Israel Tests Marijuana Medical Use as Lebanon Continues to Destruct Cannabis Crops
As Lebanon continues to overlook the potential to turn its cannabis cultivation problem into a profitable project that can improve the living conditions of farmers in the Bekaa region, many farms in Israel are challenging the illegality of marijuana in the state to test and promote its medical advantages.
“Situated in the Galilee hills in northern Israel is a government-approved medical marijuana farm that among its strain of growing plants there is one that is believed to have the strongest psychoactive effect of any cannabis in the world. Another, rich in anti-inflammatory properties, will not get you high at all,” the New York Times reported.
Israelis have been “at the vanguard” of research into the medicinal properties of cannabis for decades, the newspaper added.
In Lebanon the Ministry of Interior embarked in August 2012 on a mission to destruct cannabis crops in the town of al-Yammouneh in the eastern Bekaa valley, home to over 30,000 dunums of cannabis crops.
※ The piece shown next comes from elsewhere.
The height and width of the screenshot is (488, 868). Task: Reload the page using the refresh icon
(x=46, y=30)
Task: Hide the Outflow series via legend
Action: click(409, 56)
The mission often causes armed clashes between the Lebanese army and the farmers who claim it is their only source of income.
While the ministry has repeatedly promised finding and encouraging a substitute type of agriculture to replace cannabis, no other solution has been introduced.
“Why not do it the Turkish way?” Interior Minister Marwan Charbel had suggested.
“The government would take the produce and sell it abroad for medical and agricultural use. We must resolve this issue because the people of this region cannot grow different types of plants in their land,” he added.
The New York Times reported that researchers in Israel say cannabis can be beneficial for a variety of illnesses and conditions, from helping cancer patients relieve pain and ease loss of appetite to improving the quality of life for people with post-traumatic stress disorder and neuropsychological conditions. The natural ingredients in the plant, they say, can help with digestive function, infections and recovery after a heart attack. The strain known as Eran Almog, which has the highest concentration of THC, is recommended for severe pain. Avidekel, a strain rich in CBD and with hardly any psychoactive ingredient, allows patients to benefit from the drug while being able to drive and to function at work.
Israel’s Ministry of Health issues special licenses that allow thousands of patients to receive medical marijuana, and “some government officials are now promoting the country’s advances in the field as an example of its pioneering and innovation”.
“I hope we will overcome the legal obstacles for Tikkun Olam and other companies,” Yuli Edelstein, the minister of public diplomacy and diaspora affairs, told journalists during a recent government-sponsored tour of the farm, part of Israel’s effort to brand itself as something beyond a conflict zone. In addition to helping the sick, he said, the effort “could be helpful for explaining what we are about in this country.”
Yet experts say that many medical professionals in Israel remain skeptical and are reluctant to encourage patients to use marijuana, be it because of conservatism or a lack of knowledge about its potential benefits. Obtaining a personal-use license from the Health Ministry for a patient requires a special effort by doctors and can take more time than some patients have.